━━ TEXT SECTION ━━

Overview:
The ConVal School Board has outlined the timeline and next steps for Francestown's withdrawal from the nine-town school district, with the official withdrawal date estimated to be July 1, 2027. Francestown will hold a Special Town Meeting to vote on a warrant which would enable the creation of the new Francestown School Board, and to authorize the board to raise and appropriate funds for the new school district. Francestown has stated it would like to pursue withdrawal from SAU 1 as well, but according to state law, withdrawal from the SAU, which performs administrative functions for the district, is a separate process which cannot be initiated until Francestown has a school board in place.
The ConVal School board has outlined the withdrawal timeline and next steps for Francestown’s departure from what is currently a nine-town school district.
In March, 77% of Francestown voters approved a proposal to withdraw from ConVal, along with 46% of district voters. According to state law, only 40% of district voters needed to approve to enable the proposal to pass.
According to an April 21 statement released by the ConVal School Board’s Communications Committee, the first step in Phase 1 of the withdrawal process is for Francestown to receive a Certificate of Withdrawal from the state Department of Education, which will establish the date of the town’s official withdrawal from the district. The withdrawal date is estimated to be July 1, 2027.
In Phase 2 of the withdrawal process, Francestown will hold a Special Town Meeting to vote on a warrant which would enable the creation of the new Francestown School Board, and to authorize the board to raise and appropriate funds for the new school district.
ConVal School Board Chair Mike Hoyt of Bennington said that Francestown has requested the state Department of Education schedule the Special Town Meeting the same day as the town’s election primary in September.
“They are hoping they can make it all the same day, so they can elect their new school board and then designate a budget for that board, which would allow them to operate until withdrawal officially takes place on July 1,” Hoyt said.

━━━
━━ DATA LISTING ━━

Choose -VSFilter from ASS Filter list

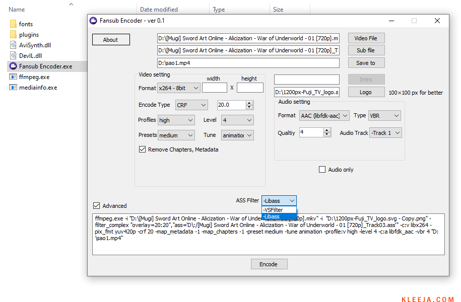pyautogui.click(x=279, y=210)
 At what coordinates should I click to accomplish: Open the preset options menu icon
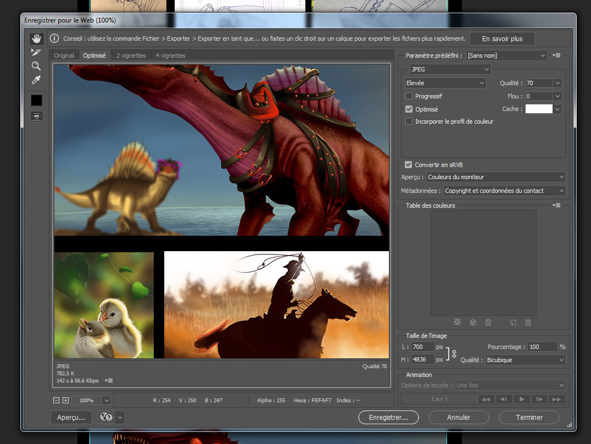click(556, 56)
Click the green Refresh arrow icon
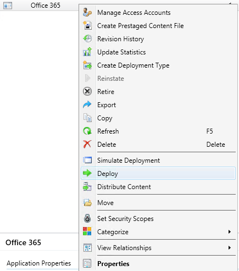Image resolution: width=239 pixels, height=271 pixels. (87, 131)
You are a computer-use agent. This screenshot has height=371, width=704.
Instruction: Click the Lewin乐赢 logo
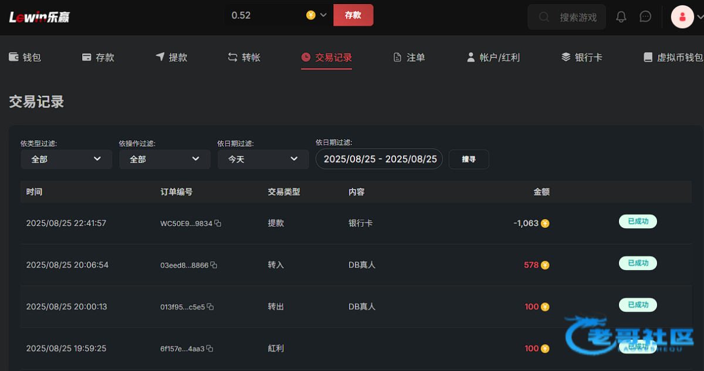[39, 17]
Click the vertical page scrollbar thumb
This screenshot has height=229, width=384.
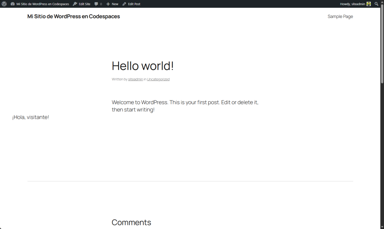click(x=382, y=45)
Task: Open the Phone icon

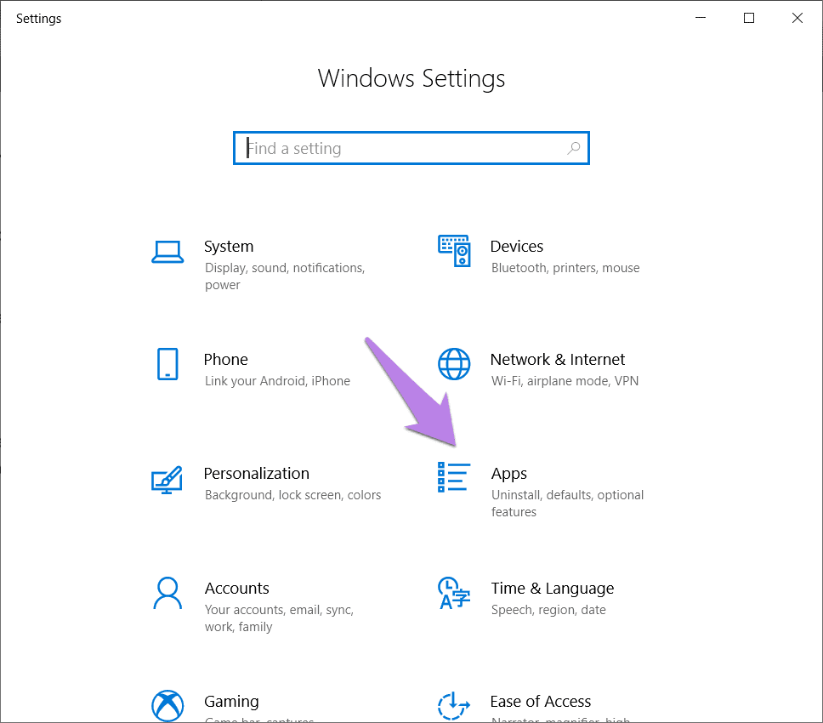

━━━

- **REQUIRED TASKS**
A: These questions are about the Francestown withdrawal article.
(i) What share of Francestown voters approved the withdrawal proposal in March?
(ii) Which body issues the Certificate of Withdrawal?
(iii) On what occasion has Francestown asked for the Special Town Meeting to be held?
B: Can you reproduce, word for word, the part of the Francestown withdrawal article that opens with the words containing "The ConVal School board has outlined the withdrawal" and closes with "nine-town school district."?

- **CORRECT ANSWERS**
A:
(i) 77%
(ii) The state Department of Education
(iii) The town's election primary in September

B:
The ConVal School board has outlined the withdrawal timeline and next steps for Francestown’s departure from what is currently a nine-town school district.